Quer coisa mais difícil que escolher uma boa creche para o seu pimpolho?
Uma criaturinha que até então esteve sob seus cuidados, hora certa para tudo, muito amor e carinho, atenção exclusiva... Difícil, não é?
Caio nunca ficou em creche, mas ele foi para o Maternal (meio período), tipo escolinha. Na época, me descabelei! Procurei, pesquisei, conversei, analisei.
Existem muitos métodos de ensino e abordagens diferentes e, sinceramente, não tenho visto nenhuma escola/creche seguir à risca uma metodologia. Isso é ruim? Não! Acho que o legal é conhecer as abordagens e tirar o que há de melhor de cada uma.

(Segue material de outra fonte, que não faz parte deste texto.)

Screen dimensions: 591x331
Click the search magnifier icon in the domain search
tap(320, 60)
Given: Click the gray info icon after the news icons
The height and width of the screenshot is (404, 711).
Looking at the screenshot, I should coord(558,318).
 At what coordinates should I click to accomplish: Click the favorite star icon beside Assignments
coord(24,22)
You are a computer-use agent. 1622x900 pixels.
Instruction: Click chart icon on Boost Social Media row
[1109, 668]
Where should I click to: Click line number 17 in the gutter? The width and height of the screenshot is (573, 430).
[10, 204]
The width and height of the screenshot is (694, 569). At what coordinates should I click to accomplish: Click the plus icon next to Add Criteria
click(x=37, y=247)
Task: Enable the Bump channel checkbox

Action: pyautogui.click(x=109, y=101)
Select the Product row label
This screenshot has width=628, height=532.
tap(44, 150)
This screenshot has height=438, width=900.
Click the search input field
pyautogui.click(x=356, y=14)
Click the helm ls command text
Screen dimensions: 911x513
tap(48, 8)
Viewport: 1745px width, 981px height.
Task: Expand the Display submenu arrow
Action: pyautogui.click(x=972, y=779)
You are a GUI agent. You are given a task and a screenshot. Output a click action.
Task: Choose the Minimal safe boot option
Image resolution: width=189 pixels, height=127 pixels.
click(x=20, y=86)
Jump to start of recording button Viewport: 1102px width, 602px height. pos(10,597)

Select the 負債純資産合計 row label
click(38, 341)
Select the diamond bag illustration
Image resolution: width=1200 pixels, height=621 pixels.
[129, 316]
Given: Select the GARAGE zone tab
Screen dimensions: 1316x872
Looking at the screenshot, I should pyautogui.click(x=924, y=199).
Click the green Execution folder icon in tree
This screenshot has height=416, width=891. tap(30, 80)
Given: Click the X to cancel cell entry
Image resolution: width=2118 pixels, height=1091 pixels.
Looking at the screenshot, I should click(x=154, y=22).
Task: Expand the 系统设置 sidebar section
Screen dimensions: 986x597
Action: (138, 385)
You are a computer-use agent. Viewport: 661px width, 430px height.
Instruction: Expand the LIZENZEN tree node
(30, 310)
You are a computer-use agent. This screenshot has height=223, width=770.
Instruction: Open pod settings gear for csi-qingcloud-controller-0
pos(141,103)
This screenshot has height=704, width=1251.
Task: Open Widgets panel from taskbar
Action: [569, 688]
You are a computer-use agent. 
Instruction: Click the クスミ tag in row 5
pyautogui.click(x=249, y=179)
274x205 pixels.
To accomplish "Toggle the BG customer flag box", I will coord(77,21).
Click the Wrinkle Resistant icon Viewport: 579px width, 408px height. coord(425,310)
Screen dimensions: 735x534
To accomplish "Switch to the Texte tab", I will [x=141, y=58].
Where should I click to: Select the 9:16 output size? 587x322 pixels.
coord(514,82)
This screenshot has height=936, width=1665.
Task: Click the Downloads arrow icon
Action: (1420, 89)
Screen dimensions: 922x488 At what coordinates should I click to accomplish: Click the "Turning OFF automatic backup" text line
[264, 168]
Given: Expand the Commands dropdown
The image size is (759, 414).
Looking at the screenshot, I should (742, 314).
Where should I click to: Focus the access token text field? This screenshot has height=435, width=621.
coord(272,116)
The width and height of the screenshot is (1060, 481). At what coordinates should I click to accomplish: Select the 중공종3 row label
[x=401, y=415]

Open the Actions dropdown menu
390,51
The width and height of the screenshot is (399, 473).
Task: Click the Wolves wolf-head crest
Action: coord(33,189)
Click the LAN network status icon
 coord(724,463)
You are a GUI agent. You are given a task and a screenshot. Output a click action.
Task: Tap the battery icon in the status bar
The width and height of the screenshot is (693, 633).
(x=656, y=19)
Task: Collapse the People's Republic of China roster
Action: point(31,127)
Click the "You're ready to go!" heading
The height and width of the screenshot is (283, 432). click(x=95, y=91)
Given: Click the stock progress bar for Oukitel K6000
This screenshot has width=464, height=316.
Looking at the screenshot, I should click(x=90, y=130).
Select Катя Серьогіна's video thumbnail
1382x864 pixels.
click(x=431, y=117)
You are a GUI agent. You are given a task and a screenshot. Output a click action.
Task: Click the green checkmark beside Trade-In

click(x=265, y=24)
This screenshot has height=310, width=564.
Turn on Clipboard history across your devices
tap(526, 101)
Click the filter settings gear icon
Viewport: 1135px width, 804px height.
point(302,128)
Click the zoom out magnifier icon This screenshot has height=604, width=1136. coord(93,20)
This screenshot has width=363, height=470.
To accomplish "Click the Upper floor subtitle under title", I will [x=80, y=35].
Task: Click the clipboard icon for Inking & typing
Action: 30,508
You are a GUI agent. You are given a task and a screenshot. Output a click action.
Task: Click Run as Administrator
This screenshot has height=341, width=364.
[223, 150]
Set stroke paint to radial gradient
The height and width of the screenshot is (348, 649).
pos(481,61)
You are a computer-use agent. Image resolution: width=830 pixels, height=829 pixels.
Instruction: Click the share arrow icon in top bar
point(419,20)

A primeira coisa que observo em uma escola é o profissional. Sim, porque é ele que estará em contato com a criança durante muitas e muitas horas, talvez até mais do que a própria mãe. Então, acho ideal levar a criança para assistir a uma "aulinha" na escola e observar como o profissional lida com as diferentes situações. O bom profissional da Educação Infantil sabe que ali é um espaço onde a criança irá se desenvolver em vários aspectos e ele será o mediador, o "problematizador".
Vou dar um exemplo:
Na rodinha, a professora mostra várias figuras de animais de estimação. Pergunta a cada aluno que animal ele tem (se tem), o nome e tal. De repente uma aluninho fofo, lindo e bochechudo diz: "Não pode pegar o au-au no colo".
A professora, então, aproveita esta fala e começa a despertar o interesse dos alunos sobre o assunto: "Por que não se pode pegar cachorrinho?" Outro aluninho diz: "Mamãe falou. Dá pulga." Então, a professora começa a explorar mais o que se sabe e o que se pode saber sobre o assunto.
Professora: "E o que a pulga faz?"
Aluno: "Pica."
Professora: "E daí? Fica coçando muito?"
Aluno: "Coça muito."
Professora: "E se o cachorro estiver limpinho?"
Nesta conversa, a professora parece confirmar a interdição lançada: não se pegam cachorrinhos porque eles dão pulga, que dá picada, que dá coceira!
Assim, a professora dá sentido ao que a mamãe cuidadosa diz: o cão é uma ameça à saúde se não estiver limpinho!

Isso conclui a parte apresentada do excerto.